Go and read this thread HERE. Post a HJT log as an attachment into this thread. I`ll take a look and advise.

Regards Howard :wave: :wave:

 

[sdsouza]

hijackThis log

Here are my hijackThis log

 

[Rick]

Free online virus scanners:
http://housecall.antivirus.com
http://www.bitdefender.com/scan8/
http://www.freedom.net/viruscenter/onlineviruscheck.html
http://www.pandasoftware.com/products/ActiveScan.htm

Free online spyware scanners:
http://www.trendmicro.com/spyware-scan/
http://www.ewido.net/en/onlinescan/
http://www.spywareguide.com/onlinescan.php

 

[howard_hopkinso]

You might want to copy and paste these instructions into a notepad file. Then you can have the file open in safe mode, so you can follow the instructions easier.

Turn off system restore.(XP/ME only) See how here.> http://www.bleepingcomputer.com/forums/tutorial56.html

Boot into safe mode, under your normal user name(NOT THE ADMINISTRATOR ACCOUNT). See how here.> http://www.bleepingcomputer.com/forums/tutorial61.html

In Windows Explorer, turn on "Show all files and folders, including hidden and system". See how here.> http://www.bleepingcomputer.com/forums/tutorial62.html

Open your task manager, by holding down the ctrl and alt keys and pressing the delete key.

Click on the processes tab and end process for(if there).

TSServ.exe

Close task manager.

Run HJT with no other programmes open(except notepad). Click the scan button. Have HJT fix the following, by placing a tick in the little box next to(if there).

O4 - HKLM\..\Run: [TrojanSimulator] "" /install

Click on the fix checked button.

Close HJT.

Locate and delete the following bold files and/or directories(if there).

C:\DOCUME~1\Sean\LOCALS~1\Temp\Rar$EX07.172\TSServ.exe

Reboot into normal mode, turn system restore back on and rehide your protected OS files.

Rename HijackThis.exe to HijackThis1991.exe and post a fresh HJT log.


Regards Howard

 

[sdsouza]

New HijackThis log file

Here is the latest Hijackthis log file

 

[howard_hopkinso]

Your HJT log is clean.

Are you still having problem?

Regards Howard

 

[sdsouza]

After running Verifier.exe from windows, I tested all unsigned drivers.
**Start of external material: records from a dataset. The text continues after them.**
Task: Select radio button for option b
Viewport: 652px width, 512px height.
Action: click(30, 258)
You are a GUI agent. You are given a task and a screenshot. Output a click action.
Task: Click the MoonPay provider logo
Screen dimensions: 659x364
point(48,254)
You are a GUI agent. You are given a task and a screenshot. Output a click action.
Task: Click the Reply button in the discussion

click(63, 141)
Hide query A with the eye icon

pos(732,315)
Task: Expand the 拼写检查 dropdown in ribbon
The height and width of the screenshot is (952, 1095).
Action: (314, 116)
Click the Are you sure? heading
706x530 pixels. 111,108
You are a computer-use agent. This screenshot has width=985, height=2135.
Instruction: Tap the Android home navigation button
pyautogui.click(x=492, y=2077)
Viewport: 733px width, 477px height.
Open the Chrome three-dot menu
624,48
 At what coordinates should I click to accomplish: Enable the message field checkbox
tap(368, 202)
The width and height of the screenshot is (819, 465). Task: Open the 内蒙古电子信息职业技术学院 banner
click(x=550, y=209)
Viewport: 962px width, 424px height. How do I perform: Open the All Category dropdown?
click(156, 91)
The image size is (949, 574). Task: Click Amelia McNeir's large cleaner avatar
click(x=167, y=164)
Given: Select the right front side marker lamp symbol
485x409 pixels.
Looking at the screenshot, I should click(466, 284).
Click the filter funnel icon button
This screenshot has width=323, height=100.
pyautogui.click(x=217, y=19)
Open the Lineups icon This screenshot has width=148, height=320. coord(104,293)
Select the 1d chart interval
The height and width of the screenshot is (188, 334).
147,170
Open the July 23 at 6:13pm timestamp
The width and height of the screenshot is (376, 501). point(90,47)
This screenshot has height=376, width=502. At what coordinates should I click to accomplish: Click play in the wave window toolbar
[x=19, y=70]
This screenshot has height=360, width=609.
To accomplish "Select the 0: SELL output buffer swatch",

After reboot I then got another bluescreen.

Here is my resent minidump file.

 

[howard_hopkinso]

2 of your minidumps, including your latest crash at VETMONNT.SYS. They also reference vsdatant.sys. These are your antivirus and firewall programmes respectively.

Disconnect from the net and temporarily uninstall your antivirus and firewall software. See is your system becomes stable.

Do not reconnect to the net, until you have reinstalled your firewall.

Regards Howard

 

[sdsouza]

Everything seems to be working fine. Thanks for the help.